4)      Each filing has an accession number, but that number is only unique to the filing. Use that as a primary key, but not for the entities table.

5)      There are more than just companies that are entities. Note that some entities are people, some are money funds, etc. This is important knowledge and should be noted.

Project Deliverables

1)      Data Schema – This is a database layout or schema, which describes the sets of data that will be in your database. This schema will combine the following kinds of tables:

a.      Metadata: This incorporates all data domains, mappings, definitions, as well as representable data quality rules.

b.      Reference data: This includes information that is, for the most part, static, and is referred to by the transaction data. This includes the representations of entity information, including auxiliary data such as addresses, telephone numbers, former names, etc.

c.      Transaction data: The filing of a set of documents is the transactions that we care about. Each of the files that is in the data set represents a single transaction.

2)      Data Transformation and Loading application – This is an application that parses one of the data files, breaks it down into its components, performs any lookups in the existing database, and creates any update records. This is made of these components:

a.      Transaction parser: This reads a file, makes use of the tags embedded in the text to separate out individual components, and create a view of the data if it were to be inserted into the database

b.      Database lookups – This looks up the data in the database to see if it is already there, checks to see whether what is in the current transaction represents any kind of update to the database

3)      Data validation – You will no doubt, find some kinds of data quality rules (null rules, completeness rules, etc.) You must integrate a validation system, either loading rules from the database into a rules engine, or even if you have to hard code it (just document it well) into the loading application.

4)      One of the three extras; see the original document for details, or email me.


You must be able to demonstrate your database system. If you are using a known database system, that is fine. If you do not have access to a database, create your own using flat data files loaded into hash tables for easy lookup.

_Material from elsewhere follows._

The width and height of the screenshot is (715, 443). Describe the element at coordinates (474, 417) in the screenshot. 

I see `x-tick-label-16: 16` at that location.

You must be able to demonstrate to me that the 4 items above are complete. To do this, you must deliver:

-         A schema

-         Evidence that the data has been loaded

-         The code used to load the data

-         A list of data quality rules being tested

-         The code used for validation

Additionally: you must be able to demonstrate the answers to a set of queries about all kinds of information based on entity. I will expect to be able to get the answer to these queries:

-         Give list of all documents by entity

-         How many times is entity referred to in other documents

-         What are former company names for any company

-         Give all addresses associated with any company

-         What companies have filed which kinds of forms?

You must either demonstrate this (either schedule time during office hours, or call for an appointment), or be able to generate a report file that answers all of these queries.